줄기잎그림은 Plot형태로 확인할 수 없어 히스토그램을 그려 원자료와 여려 변환후의 분포를 확인하였다. 먼저 위에서 언급한 바와 같이 원자료가 어느정도 대칭을 이루고 있어 여러 변환들을 적용하여도 다른 문제들에 비해 눈에 띄게 대칭이 나타나고 있는 것을 확인하기는 어렵다. 그래서 대칭의 정도를 확인하는 왜도를 통해 어느 변환이 가장 대칭을 이루게 하는지 찾아보려고 하였다.

x=c()
for (i in seq(-5,5,0.1)) {
  if(i>0){
    
    x = c(x,skewness(Price^i))
  }
  
  else if(i<0){
    x = c(x,skewness(-(Price^i)))
  }
  
  else{
    x = c(x,skewness(log(Price)))
  }
}
y=cbind(seq(-5,5,0.1),x)
plot(y,xlab="p",ylab="skewness")
abline(0,0)

많은 p들을 대입하는 것은 시간이 너무 많이 소요되어 for 문을 이용하여 p에 -5부터 5까지 0.1 간격으로 넣어 왜도를 계산한 뒤 이를 Plot으로 나타냈고 p가 3일 때 왜도가 0에 가까워지고 있음을 확인하였다. (앞서 만든 skewness함수를 통해 확인한 결과 세제곱 변환을 하였을 때 왜도가 0에 근접하였다.)

stem(sam$Price^3)
## 
##   The decimal point is 17 digit(s) to the right of the |
## 
##   14 | 34455777011123444777899
##   16 | 1111222345679902569
##   18 | 234334557788
##   20 | 0112233444455679900001123445566777888999
##   22 | 0002467
##   24 | 48
##   26 | 132334488
##   28 | 02790223
##   30 | 245144557
##   32 | 5089
##   34 | 28990668
##   36 | 0025556799157889
##   38 | 04555666666891289
##   40 | 011234777880469
##   42 | 0024455691
##   44 | 00011114445889912
##   46 | 20224
##   48 | 047
##   50 | 75
##   52 | 2458
##   54 | 416
##   56 | 1462468
##   58 | 125825
boxplot(sam$Price^3,main="Samsung stock price (p=3)",
        col=gray.colors(3,alpha=0.1))

세제곱 변환의 줄기잎그림과 상자그림은 위와 같다.

왜도가 0에 근접하였기 때문에 당연히 가장 대칭적인 분포를 가진 변환일 것이라 생각했지만 결과는 예상과 다르게 상자내부는 적절하게 대칭을 이루게 되었지만 수염의 길이차이가 큰 상자를 확인하였다. 그 이유는 다음과 같다.

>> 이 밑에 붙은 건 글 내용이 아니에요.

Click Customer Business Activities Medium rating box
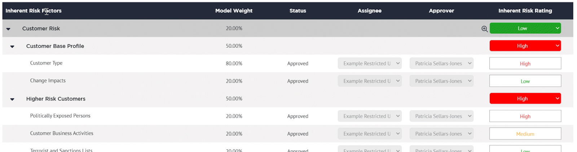The width and height of the screenshot is (577, 152). pos(525,134)
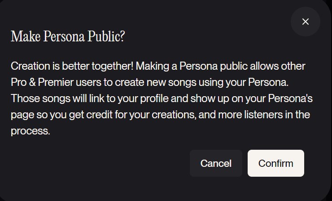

skew=((Hu-M)-(M-Hl))/((Hu-M)+(M-Hl)) (M=median,Hu=제3분위수,Hl=제1분위수) 왜도의 계산식을 보면 3가지(median, 제1,3분위수)만 쓰이고 있다. 상자그림의 경우 중간값과 상자 위 아래(제1분위수, 제3분위수)까지의 거리 차이가 최소화될 때 작은 왜도 값을 갖게 되는 것이다. 세제곱 변환의 상자그림을 확인해보면 위 수염과 아래 수염의 길이는 많이 다르지만 상자 내부의 중간값이 거의 가운데에 위치하고 있다.

즉, H-spread 내에서 가장 대칭적인 분포를 가진다고 볼 수 있다. 또한 대칭화 변환 공식을 이용하여 값을 구하면 p=3.31로 3에 가까운 값을 구할 수 있었다. 이 또한 p를 구하는 과정에서 3가지(median, 제1,3분위수)만 쓰였기 때문이다. 하지만 전체적인 데이터를 고려한다면 가장 대칭적인 분포를 가진다고 단언하기는 힘들다. 시각적으로 위에서 흔히 쓰이는 4가지 변환이 오히려 전체적인 분포는 더 대칭적으로 보인다.

par(mfrow=c(2,3))
boxplot(sam$Price,main="X",col=rainbow(1,alpha=0.1))
boxplot(log(sam$Price),main="log",col=rainbow(2,alpha=0.1))
boxplot((sqrt(sam$Price)),main="sqrt",col=rainbow(3,alpha=0.1))
boxplot(-1/(sam$Price),main="-1/X",col=rainbow(4,alpha=0.1))
boxplot(-1/sqrt(sam$Price),main="-1/sqrt(X)",col=rainbow(5,alpha=0.1))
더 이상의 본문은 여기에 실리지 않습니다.